Changing My Mind: GLP-1 Agonists and Weight Loss

Changing My Mind: GLP-1 Agonists and Weight Loss

GLP-1 agonists have gained a tremendous amount of attention over the last few years for their potential to help people lose weight. 

And while this may seem amazing, especially for people who have struggled with weight loss their entire life, they may not be the miracle drugs you think they are. 

Just to catch anyone up who is unfamiliar with the term GLP-1 agonist, this term refers to a class of medications that all act on the GLP-1 receptor. 

Medications that fall into this class include:

  • Wegovy (one of the most popular now)
  • Saxenda
  • Victoza
  • Trulicity
  • Byetta
  • Bydureon
  • Ozempic
  • Rybelsus
  • Mounjaro
  • And so on…

These medications were originally created for diabetes and blood sugar control but it was found that they had a powerful impact on weight. 

From there, the rest is history. 

People like me were using them off-label to help patients lose weight and, well, they worked very well. 

It wasn’t common for me to take patients who were unresponsive to the most aggressive weight loss therapies (including bariatric surgery), put them on these medications, and watch them lose weight. 

Yes, I definitely had these patients on more than just this medication (we used a combination of hormones, dietary changes, fasting, and so on), but there’s no denying that these medications made everything a lot easier. 

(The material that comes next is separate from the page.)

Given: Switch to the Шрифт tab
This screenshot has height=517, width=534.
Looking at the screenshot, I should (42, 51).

Eventually, the pharmaceutical companies caught wind of what was going on and they created new medications that were specifically designed for weight loss. 

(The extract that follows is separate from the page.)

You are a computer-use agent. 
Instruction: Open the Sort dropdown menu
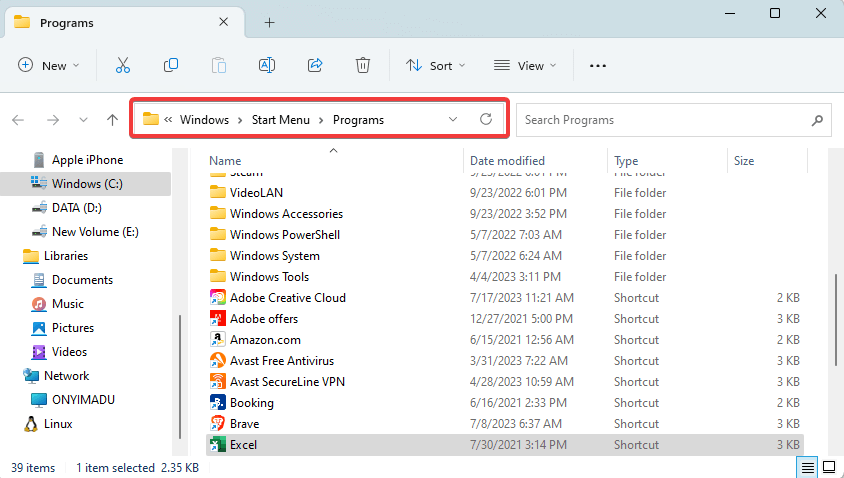pos(436,66)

So, now, we have several medications in the class of GLP-1 agonists designed for diabetes and some specifically designed for weight loss (even though they are exactly the same and just differ in dosing). 

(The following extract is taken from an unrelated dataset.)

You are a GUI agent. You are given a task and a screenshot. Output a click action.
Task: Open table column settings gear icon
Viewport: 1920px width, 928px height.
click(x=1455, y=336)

I’m not here to talk about the pharmaceutical companies, though, I’m here to talk about whether or not these medications are safe to take for people interested in losing weight. 

If you were to ask me a few years ago what I thought about them, I would have given you raving reviews of their use. 

But nowadays, it’s safe to say that my opinion on these medications has changed quite a bit. 

I went from recommending them to many people to suggesting that they only be used as a last resort. 

And, look, I’m not just saying this as someone who is only slightly aware of their existence. 

I’m saying this as someone who frequently prescribed and recommended them back when I was practicing medicine. 

I even created my own titration schedule that allowed my patients to obtain benefits from their use as long as possible. 

Back when I was frequently recommending them, not much was known about their long-term side effects.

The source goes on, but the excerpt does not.